KJPL Kritik Kinerja Walikota Terkait Hutan Mangrove


Surabaya Newsweek-  Semakin meluasnya kerusakan hutan mangrove di Kawasan Pesisir Utara dan Timur Surabaya jadi perhatian serius generasi muda Surabaya.

Perhatian dan keseriusan ini disampaikan para generasi muda di Surabaya yang terlibat aktif dalam Workshop Peringatan Hari Pohon Se-Dunia yang digelar Komunitas Jurnalis Peduli Lingkungan - KJPL Indonesia, di Lantai UG Royal Plasa Surabaya, mulai 1-7 Desember 2014.

Dalam workshop yang dipandu Anas Pandu Gunawan Humas KJPL Indonesia, para remaja khususnya pelajar dan mahasiswa yang hadir dalam workshop itu mengaku kaget dan kecewa dengan semakin rusaknya hutan mangrove di Surabaya.

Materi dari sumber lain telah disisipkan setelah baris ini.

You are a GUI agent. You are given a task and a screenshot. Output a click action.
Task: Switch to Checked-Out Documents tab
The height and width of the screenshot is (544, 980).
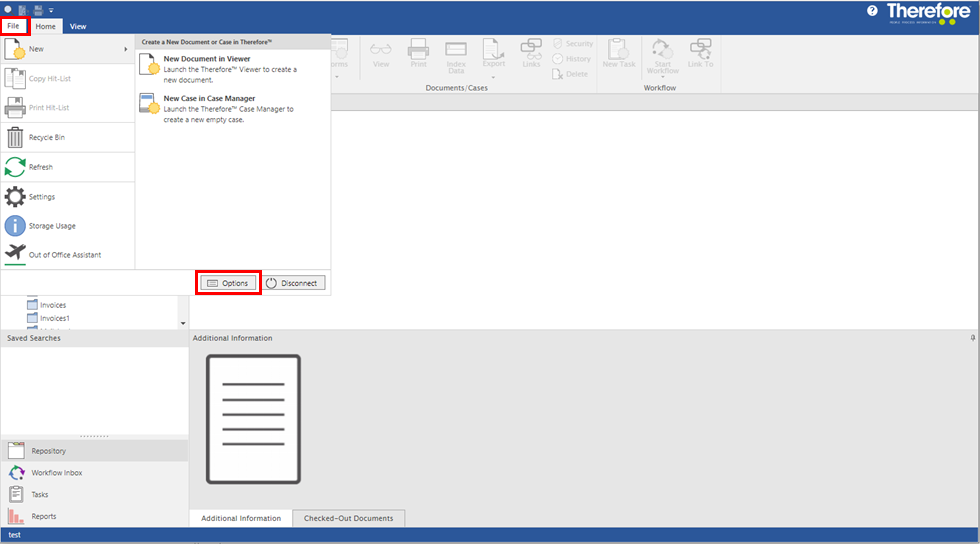pos(349,518)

"Saya tidak menyangka kalau kondisi hutan mangrove di Surabaya yang katanya bagus ternyata sangat rusak parah oleh ulah para pengembang dan pihak swasta lain yang ada di Pesisir Utara dan Timur Surabaya," ujar Anwar Sadad Alumni Universitas Negeri Surabaya (Unesa) yang juga aktivis lingkungan.

Dikatakan Sadad, kalau kondisi hutan mangrove di Surabaya rusak, harusnya Walikota Surabaya bertanggung jawab sebagai pemilih wilayah. "Tapi kenapa sampai sekarang walikota hanya diam dan tidak pernah teriak-teriak hutan mangrovenya rusak, kok tidak sama waktu tamannya rusak ya?" tanya Sadad dalam workshop.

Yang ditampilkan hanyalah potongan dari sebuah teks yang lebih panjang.